General Purpose “AI” – basically LLMs at the moment – have twelve months to prepare decent documentation, a published policy that describes how they’re following the EU Copyright Directive, and have a “sufficiently” detailed summary of the media used for training. (What “sufficient” means is 🤷🏻‍♂️ but it’s a loophole big enough to float the entire island of Ireland through, with space for the Shetlands to spare.)

You might think, based on the panicked whinging coming from US tech cos that these requirements are onerous but they’re getting twelve months to write documentation and pinky-swear that they’ll respect copyright law. Hardly a business-destroying set of requirements.

General Purpose systems that pose “systemic” risks have additional requirements.

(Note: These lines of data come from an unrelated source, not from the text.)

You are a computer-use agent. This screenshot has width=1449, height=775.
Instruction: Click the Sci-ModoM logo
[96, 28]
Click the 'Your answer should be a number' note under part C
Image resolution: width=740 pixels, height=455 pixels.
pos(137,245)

WTF are “systemic” risks? Well, it sounds like it’s mostly “Self-Aware AI Doomsday” bullshit but the long and short of it is that most of the bigger General Purpose models will need to do more nonsense “will this glorified excel spreadsheet somehow escape from the data centre and walk around like that hot chick from Ex Machina” testing and have the basic computer security measures every big vendor should have in the first place.

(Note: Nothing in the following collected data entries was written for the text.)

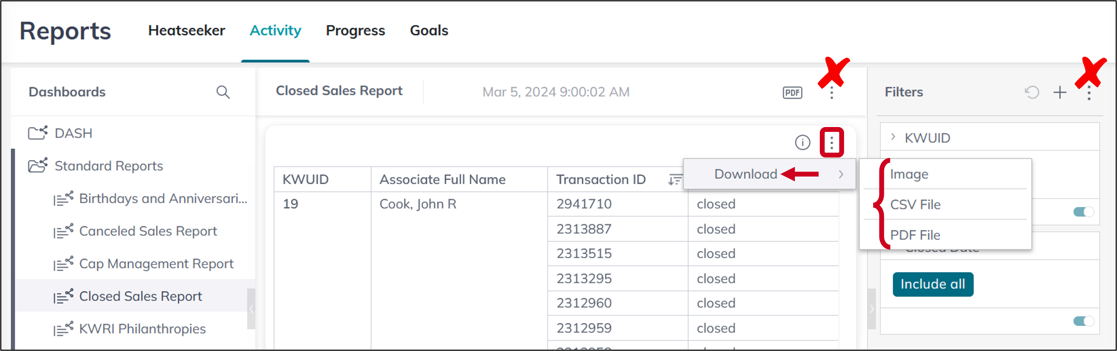Viewport: 1117px width, 351px height.
Task: Expand the KWUID filter section
Action: 893,137
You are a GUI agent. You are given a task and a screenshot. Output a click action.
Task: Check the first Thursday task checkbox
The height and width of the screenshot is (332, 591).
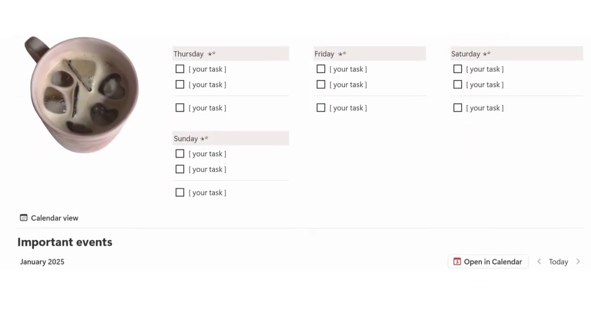tap(180, 69)
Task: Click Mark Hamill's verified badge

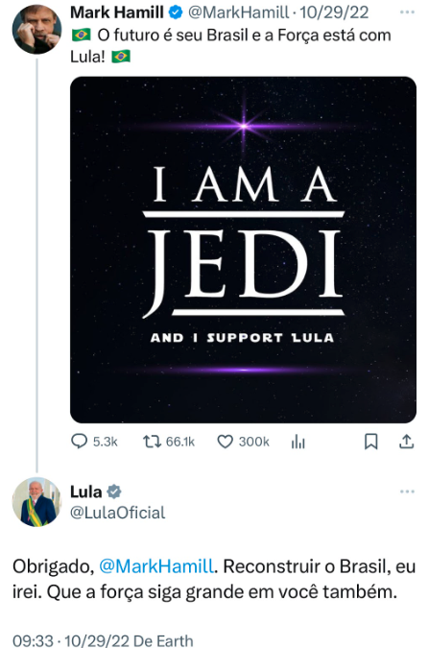Action: (x=176, y=12)
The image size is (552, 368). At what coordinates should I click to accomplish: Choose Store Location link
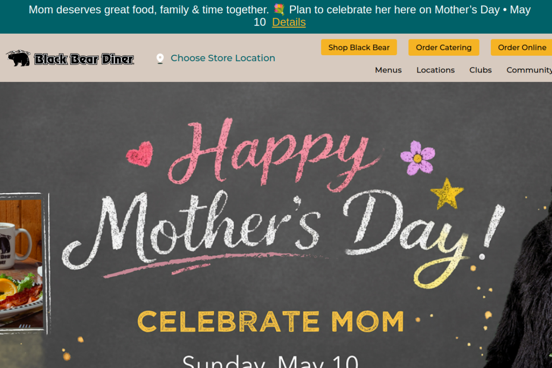tap(223, 58)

The EU AI Act is the bare minimum

If none of this sounds that onerous – after all, demonstrating that a system that’s fundamentally incapable of pre-emptive action isn’t capable of pre-emptive action is stupendously easy, and documentation plus basic security is what they should be doing anyway – remember that US tech is fundamentally messed up and dysfunctional.

The industry is 50% true believers who are trying to prove that their personal best buddy Clippy is on the verge of personhood and 50% grifters who are promising legal slavery of thinking individuals in their core marketing.

They don’t want to demonstrate conclusively that their sexy doomsday robot fantasies are nonsense. They want to be able to pretend they’re true. Being forced to demonstrate that they’re untrue goes against their core beliefs and their main marketing strategy, respectively.

Many of the people involved are also whiny, self-centred narcissists prone to flying into rage whenever anybody tries to set even the softest and manageable of boundaries. If you’ve ever had an alcoholic or addict relative or a toxic narcissist partner: that’s pretty much every exec in tech and most execs in US business today.

The EU in this scenario is a criminally abused spouse who is trying to set the softest of boundaries. Like “don’t beat me up on Saturdays before I go out with my friends.”

The requirements look entirely reasonable considering these products are being positioned to become central to modern software – they’re effectively positioned to become the entirety of modern computing.

That being a fundamentally bad idea is not addressed by the act in any meaningful way, but the US tech industry will throw a tantrum anyway.

Edited: mixed up the high risk and prohibited timeline.